This Thanksgiving and Christmas marks the 54th year since I was in a Japanese slave camp as a prisoner of war. There was little to be thankful for at Thanksgiving except I was still alive—just another work day. Christmas was no different and no one hoped for another year, but most of prayed that some way our plight would end one way or the other.

Nearly four years since Pearl Harbor and Bataan, each day would add another notch of hate to our long list of reasons to hate the Japanese, such as starving, brutal treatment, and the killing of Americans for no good reason. My hate was so embedded into me that it was set like concrete. Nothing could change my mind. Our hunger for food was nothing like our hunger for freedom.

We all had given up any hope of returning home. We lived hoping we could see the day that the Japanese would get what we thought they deserved. It was a joy to see American planes come and bomb their homes and towns. More like a good ballgame to us.

When the day came that we were free and realized that America was going to let them off “Scott free” and leave the Japanese Emperor in place, it was as though we were again slapped in the face by our own government. Tears came in most of our eyes.

When I arrived at the pier in San Francisco, at the bottom of the gang plank I got down on my knees and kissed the ground. Little did I know that the horrors of war would follow me for another twenty-nine years.

After the excitement of getting home and I tried to return to a normal life, the monster of hate started to work on me. I had terrible nightmares almost every night. I became a bag of nerves, my food would not digest and I went down in weight to 140 pounds. Along with all of this I started having pneumonia. My health was so bad they would not let me go back into the army to serve in the Korean War.

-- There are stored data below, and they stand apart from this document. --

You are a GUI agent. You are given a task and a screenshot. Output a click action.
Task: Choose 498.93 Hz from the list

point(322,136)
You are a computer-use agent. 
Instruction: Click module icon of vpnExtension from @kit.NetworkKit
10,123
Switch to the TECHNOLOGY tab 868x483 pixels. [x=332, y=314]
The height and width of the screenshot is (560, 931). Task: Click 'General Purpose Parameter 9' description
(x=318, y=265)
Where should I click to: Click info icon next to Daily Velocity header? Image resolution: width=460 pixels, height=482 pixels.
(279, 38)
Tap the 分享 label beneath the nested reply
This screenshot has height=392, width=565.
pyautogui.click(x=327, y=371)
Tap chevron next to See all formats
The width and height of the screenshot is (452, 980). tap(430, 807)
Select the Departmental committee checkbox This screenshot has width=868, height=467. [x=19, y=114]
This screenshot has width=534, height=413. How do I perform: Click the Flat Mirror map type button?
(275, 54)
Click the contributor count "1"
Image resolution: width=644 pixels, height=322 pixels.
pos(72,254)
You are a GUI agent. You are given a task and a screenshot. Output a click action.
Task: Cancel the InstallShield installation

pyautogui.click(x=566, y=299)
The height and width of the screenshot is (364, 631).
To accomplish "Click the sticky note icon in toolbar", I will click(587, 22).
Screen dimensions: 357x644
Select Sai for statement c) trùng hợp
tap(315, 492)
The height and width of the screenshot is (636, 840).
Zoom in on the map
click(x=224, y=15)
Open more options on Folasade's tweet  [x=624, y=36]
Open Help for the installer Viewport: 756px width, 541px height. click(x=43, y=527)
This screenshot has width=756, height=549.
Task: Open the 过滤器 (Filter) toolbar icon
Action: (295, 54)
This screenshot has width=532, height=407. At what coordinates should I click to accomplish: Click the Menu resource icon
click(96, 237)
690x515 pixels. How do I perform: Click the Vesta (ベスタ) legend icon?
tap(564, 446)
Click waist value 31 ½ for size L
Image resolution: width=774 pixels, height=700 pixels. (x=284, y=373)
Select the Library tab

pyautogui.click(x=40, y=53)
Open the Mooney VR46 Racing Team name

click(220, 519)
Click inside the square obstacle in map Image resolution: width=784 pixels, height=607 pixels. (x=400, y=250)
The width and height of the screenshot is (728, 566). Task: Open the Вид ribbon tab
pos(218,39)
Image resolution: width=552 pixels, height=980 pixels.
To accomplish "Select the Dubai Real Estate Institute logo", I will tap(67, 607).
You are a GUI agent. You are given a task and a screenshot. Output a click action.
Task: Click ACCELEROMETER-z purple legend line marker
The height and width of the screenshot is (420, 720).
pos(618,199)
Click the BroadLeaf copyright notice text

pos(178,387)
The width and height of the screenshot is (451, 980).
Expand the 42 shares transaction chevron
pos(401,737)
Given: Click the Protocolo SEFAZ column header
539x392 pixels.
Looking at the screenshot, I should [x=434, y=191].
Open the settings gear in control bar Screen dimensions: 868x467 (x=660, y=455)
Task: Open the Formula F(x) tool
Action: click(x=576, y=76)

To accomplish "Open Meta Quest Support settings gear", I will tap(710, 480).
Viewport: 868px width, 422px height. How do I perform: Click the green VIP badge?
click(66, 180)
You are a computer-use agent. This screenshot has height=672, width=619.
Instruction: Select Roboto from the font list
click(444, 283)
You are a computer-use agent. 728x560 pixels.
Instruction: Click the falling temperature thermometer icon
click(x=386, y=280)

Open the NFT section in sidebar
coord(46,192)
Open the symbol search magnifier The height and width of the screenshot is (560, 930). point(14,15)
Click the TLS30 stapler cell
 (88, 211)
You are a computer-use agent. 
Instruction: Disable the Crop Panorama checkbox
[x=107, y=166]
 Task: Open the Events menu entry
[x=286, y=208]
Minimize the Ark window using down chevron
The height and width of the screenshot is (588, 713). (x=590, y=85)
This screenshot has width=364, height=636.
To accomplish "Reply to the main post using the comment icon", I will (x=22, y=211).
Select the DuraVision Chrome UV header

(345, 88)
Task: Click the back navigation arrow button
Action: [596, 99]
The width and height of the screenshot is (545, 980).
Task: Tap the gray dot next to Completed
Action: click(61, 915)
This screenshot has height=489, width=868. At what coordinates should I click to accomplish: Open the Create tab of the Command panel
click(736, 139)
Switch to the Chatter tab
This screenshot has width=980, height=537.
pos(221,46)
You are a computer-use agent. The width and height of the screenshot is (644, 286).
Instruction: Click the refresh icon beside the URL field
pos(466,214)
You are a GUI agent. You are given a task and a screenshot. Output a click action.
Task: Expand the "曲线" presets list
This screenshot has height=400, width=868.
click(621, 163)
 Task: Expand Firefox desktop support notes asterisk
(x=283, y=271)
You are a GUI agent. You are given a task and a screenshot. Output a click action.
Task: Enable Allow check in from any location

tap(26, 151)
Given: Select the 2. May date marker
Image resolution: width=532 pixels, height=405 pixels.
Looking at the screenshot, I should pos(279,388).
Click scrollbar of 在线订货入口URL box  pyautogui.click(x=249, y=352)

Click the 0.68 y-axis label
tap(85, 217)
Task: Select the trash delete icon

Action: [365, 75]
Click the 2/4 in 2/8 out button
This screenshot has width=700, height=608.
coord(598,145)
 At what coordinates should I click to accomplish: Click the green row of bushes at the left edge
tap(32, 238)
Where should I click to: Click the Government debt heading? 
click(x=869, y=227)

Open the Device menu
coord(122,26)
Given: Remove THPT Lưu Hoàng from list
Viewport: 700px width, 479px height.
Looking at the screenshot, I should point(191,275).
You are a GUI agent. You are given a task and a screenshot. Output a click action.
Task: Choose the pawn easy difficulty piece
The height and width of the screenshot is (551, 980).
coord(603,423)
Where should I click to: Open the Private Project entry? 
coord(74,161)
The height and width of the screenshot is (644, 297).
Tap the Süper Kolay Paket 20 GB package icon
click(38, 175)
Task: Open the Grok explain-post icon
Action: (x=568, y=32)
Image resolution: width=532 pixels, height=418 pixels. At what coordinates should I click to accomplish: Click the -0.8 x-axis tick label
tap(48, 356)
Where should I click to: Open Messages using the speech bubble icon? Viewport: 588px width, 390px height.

This hatred was consuming my entire body. My mind was such that hatred was a way of life for me. I started looking at everyone trying to find things to hate about them—gratifying my appetite for hate. I guess it was to prove to myself that I could not get rid of the hatred.

I went to the lowest ebb in my life before I found out that I had to get rid of this hatred. It was not hurting them—the Japanese didn’t even know I was in the world. By this time I had been married a few times. I just could not make a relationship work.

One night I woke up and it was as though an angel was telling me to get out of bed and get on my knees and pray to God to take away the hate. Forgive me for what I had done to others and to myself with all the hate inside me. That night God showed me a way to let the hate go. It took time and effort, but I could no longer live with it. By this time I had had several bouts with pneumonia and cancer, but at least it was a start to getting my life back on track.

To my surprise I realized that could love to a greater dimension than I could hate. It was easier to look for the good in others, not the bad. Hate saps your energy and makes your mind play tricks on yourself, but love adds wonderful things to your life, and gives your life meaning.

Now fifty-four years later, I have everything to be thankful for. My family, my children, grandchildren and even great grandchildren, many friends and a wonderful person that plans to marry me soon. Through God I’ve found the peace that I thought would only happen in death.

By: Glenn D. Frazier

P.S. When you read this and your life is filled with hate—try to change it to love and see what happens.

“Wishing you a Blessed Holiday Season”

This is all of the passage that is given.